- _WORK REQUEST_: Output everything from the first line down to the line containing "row-header-2: 2 is", inclusive, as a Markdown table with the columns Row and Line. Leave out blank lines.

- _GIVEN DATA_:
○ ○ ○ ○
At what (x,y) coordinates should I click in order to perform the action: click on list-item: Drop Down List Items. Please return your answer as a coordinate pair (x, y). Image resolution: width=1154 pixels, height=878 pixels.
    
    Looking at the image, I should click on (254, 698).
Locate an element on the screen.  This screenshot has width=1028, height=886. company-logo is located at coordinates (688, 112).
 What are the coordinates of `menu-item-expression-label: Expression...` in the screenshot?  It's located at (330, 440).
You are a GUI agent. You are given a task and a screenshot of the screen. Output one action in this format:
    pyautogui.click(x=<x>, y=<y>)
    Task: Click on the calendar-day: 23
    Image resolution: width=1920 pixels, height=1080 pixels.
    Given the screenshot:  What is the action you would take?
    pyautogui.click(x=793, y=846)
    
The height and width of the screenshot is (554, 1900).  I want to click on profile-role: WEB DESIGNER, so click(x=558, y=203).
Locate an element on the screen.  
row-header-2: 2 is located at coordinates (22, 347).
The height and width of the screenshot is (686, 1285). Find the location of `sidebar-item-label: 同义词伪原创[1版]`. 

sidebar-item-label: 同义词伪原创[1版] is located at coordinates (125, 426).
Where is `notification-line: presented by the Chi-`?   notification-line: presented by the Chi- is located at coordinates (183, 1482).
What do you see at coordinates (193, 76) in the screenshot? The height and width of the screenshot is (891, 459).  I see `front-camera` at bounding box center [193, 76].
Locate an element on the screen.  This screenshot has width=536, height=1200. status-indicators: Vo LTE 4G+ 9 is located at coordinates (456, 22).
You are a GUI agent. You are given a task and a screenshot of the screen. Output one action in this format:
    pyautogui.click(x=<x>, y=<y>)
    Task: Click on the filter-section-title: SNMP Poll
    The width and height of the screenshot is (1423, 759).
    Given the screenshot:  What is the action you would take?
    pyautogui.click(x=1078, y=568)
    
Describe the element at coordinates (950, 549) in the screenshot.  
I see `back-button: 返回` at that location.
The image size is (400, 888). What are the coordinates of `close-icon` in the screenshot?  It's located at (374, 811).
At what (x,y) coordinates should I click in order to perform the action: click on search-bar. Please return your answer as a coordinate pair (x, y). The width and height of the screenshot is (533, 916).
○ ○ ○ ○
- _WRITTEN ANSWER_:
| Row | Line |
|---|---|
| 1 | At what (x,y) coordinates should I click in order to perform the action: click on list-item: Drop Down List Items. Please return your answer as a coordinate pair (x, y). Image resolution: width=1154 pixels, height=878 pixels. |
| 2 |     Looking at the image, I should click on (254, 698). |
| 3 | Locate an element on the screen.  This screenshot has width=1028, height=886. company-logo is located at coordinates (688, 112). |
| 4 |  What are the coordinates of `menu-item-expression-label: Expression...` in the screenshot?  It's located at (330, 440). |
| 5 | You are a GUI agent. You are given a task and a screenshot of the screen. Output one action in this format: |
| 6 |     pyautogui.click(x=<x>, y=<y>) |
| 7 |     Task: Click on the calendar-day: 23 |
| 8 |     Image resolution: width=1920 pixels, height=1080 pixels. |
| 9 |     Given the screenshot:  What is the action you would take? |
| 10 |     pyautogui.click(x=793, y=846) |
| 11 | The height and width of the screenshot is (554, 1900).  I want to click on profile-role: WEB DESIGNER, so click(x=558, y=203). |
| 12 | Locate an element on the screen.   |
| 13 | row-header-2: 2 is located at coordinates (22, 347). |